1) Create Support Structures
The structures in your life: what you do with your time,The other day a friend asked me how I help people. I told her, the expectations of the people around you,instead of throwing one's toys, your agreements with others, what you have around you; all of these are structures that promote or interfere with different behaviors. For example, if you want to exercise more, and currently spend a lot of time in front of the TV, put the TV in a closet, and put exercise equipment (your walking or running shoes, as an example) in a readily accessibly spot. Schedule time for exercise. Get an exercise buddy, and exercise with them. Changing any one of these structures will greatly increase the likelihood that you will increase your exercise. Changing all three can ensure you do.
2) Get Into Action
Too often we simply don't make things happen with our goals in a timely fashion, and as a result, we get used to the feeling of the unfulfilled goals,exactly what to expect and what not to expect.. Any goal that you've had for 6 months or more, and still have, you have likely gone numb about. When you think about it, if you still do, your motivation is likely very minimal. You've developed a level of toleration for this unfulfilled goal that is itself keeping you stuck.

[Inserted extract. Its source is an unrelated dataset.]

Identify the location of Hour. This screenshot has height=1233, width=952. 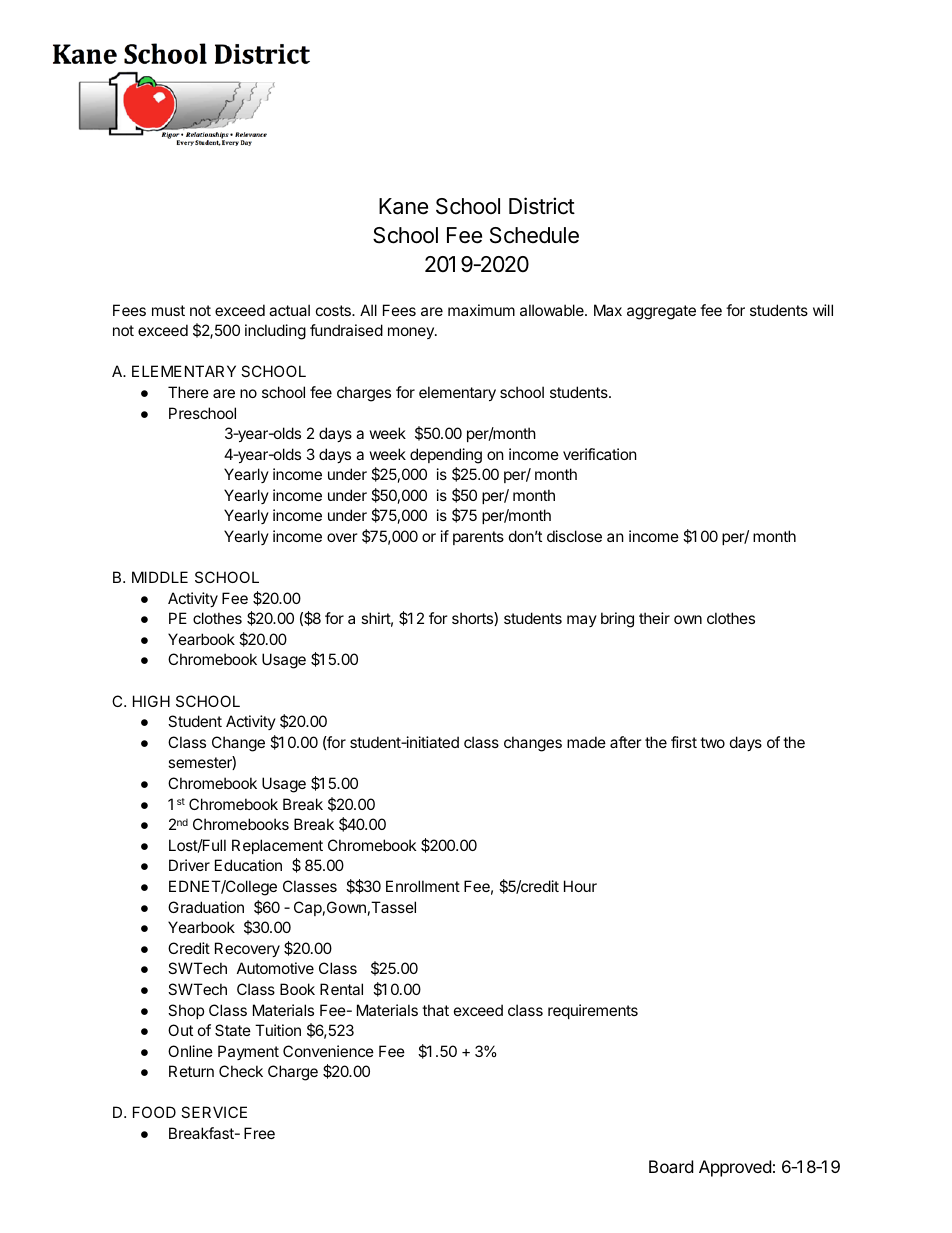
(580, 886).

To break free of the weight of tolerating this goal, the key is to get into action. Ask yourself, "What is one thing I could do to move toward achieving this goal?" The scope of the action is irrelevant. Most important is that you ACT. Physics shows that an object at rest has something called inertia, which is the scientific name for the feeling of stuckness and resistance to even getting started. Science also tells us that with movement comes momentuman object in motion is easier to keep moving, and in fact even has a tendency to keep moving.
What could you do to get things moving? Perhaps you could make a list of people to call for help on your project. Or support your diet by rounding up and giving away all the sweets in the house. Or start your exercise program by borrowing an exercise DVD from a friend. When I wanted to kick start my diet and exercise commitment, I got a DVD from the library and committed to working out with it 5 or more times each week. It worked this practice helped me get into a new habit of exercising regularly.
3) Get Accountable
Perhaps you've noticed that the easiest person to break commitments with is yourself. In fact, for the majority of people, there really is not such thing as a promise made to themselves. It just doesn't happen. So, if you know this about yourself, create outside accountability.
Sometimes it's enough to just let another person know your commitment, and have a time to check back in with them to acknowledge that you have done so. However, if there is some inertia with a goal, it can be helpful to promise that you'll do something painful if you don't take your action. For example, you could agree to give money (to them, or a charity) if you don't follow through on your commitment.
So, how can you move from tolerating your unmet goals, to achieving them? The first step is to make the choice to apply what you've learned here. Start by changing the structures around you to support you in achieving your goal. Identify and take action to get in momentum toward fulfilling the goal, and set up some accountability to help ensure your success.